→ **Text block**
....

Forbes Agency Council
POST WRITTEN BY
Greg Kihlstrom

A great amount of time and investment is spent ensuring that consumers move through a sales funnel in the way that creates the desired outcome for marketers. What we know, however, is that consumers are not always likely to have a linear progression from the point of awareness to the point of sale.

Thus, more effort is now put into looking at the holistic customer experience. Customers are increasingly device-agnostic, switching between devices during the course of the day. They most often prefer customer service messages to be sent to their mobile phone (registration required) and are likely to perform comparison shopping before deciding to make a purchase in-store or online.

Because of these behaviors, you have a continually disrupted customer experience, not a smooth, linear progression from initial contact to sale.

Optimizing touch points individually is not the answer.

Too often, marketers focus on individual channels or tactics, such as in-store experience, social media, email or the company's website. While any of these individual experiences may be great on their own, as McKinsey states, “Individual touchpoints may perform well even if the overall experience is poor.”

While the dawn of big data made it much easier to monitor and analyze your marketing channels, many marketers still do not have a comprehensive view of how the overall customer experience is performing. In addition, the existing customer experience is often a legacy of systems and processes set up over the preceding decades, meaning that marketers are optimizing channels with the assumptions that the customer experiences they’ve inherited are as efficient as they can be.

My agency approaches our engagements with clients by starting with an analysis of the customer experience and, where possible, design solutions around the customer first, instead of the other way around. By prioritizing the customer journey, we achieve more successful outcomes, including better long-term engagement and lifetime value.

....

→ **Exercises**
1 - Where does the customer experience article say customers most often prefer customer service messages to be sent?
2 - Print the portion of the customer experience article that opens with the words containing "A great amount" and closes with "not the answer.".
Use only the customer experience article to respond.

→ **Dataset excerpts**
....

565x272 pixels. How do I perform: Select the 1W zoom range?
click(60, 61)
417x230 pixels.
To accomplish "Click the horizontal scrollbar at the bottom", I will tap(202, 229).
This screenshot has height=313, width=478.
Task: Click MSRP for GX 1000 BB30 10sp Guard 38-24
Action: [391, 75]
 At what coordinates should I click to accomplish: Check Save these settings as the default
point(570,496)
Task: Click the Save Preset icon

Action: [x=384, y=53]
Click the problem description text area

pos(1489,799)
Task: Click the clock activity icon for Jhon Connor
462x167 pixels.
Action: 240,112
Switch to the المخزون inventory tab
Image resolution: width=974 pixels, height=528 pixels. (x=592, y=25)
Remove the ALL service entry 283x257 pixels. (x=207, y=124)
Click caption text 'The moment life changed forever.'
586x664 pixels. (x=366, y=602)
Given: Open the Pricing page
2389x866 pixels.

....

→ **Answers**
1 - To their mobile phone.

2 -
A great amount of time and investment is spent ensuring that consumers move through a sales funnel in the way that creates the desired outcome for marketers. What we know, however, is that consumers are not always likely to have a linear progression from the point of awareness to the point of sale.

Thus, more effort is now put into looking at the holistic customer experience. Customers are increasingly device-agnostic, switching between devices during the course of the day. They most often prefer customer service messages to be sent to their mobile phone (registration required) and are likely to perform comparison shopping before deciding to make a purchase in-store or online.

Because of these behaviors, you have a continually disrupted customer experience, not a smooth, linear progression from initial contact to sale.

Optimizing touch points individually is not the answer.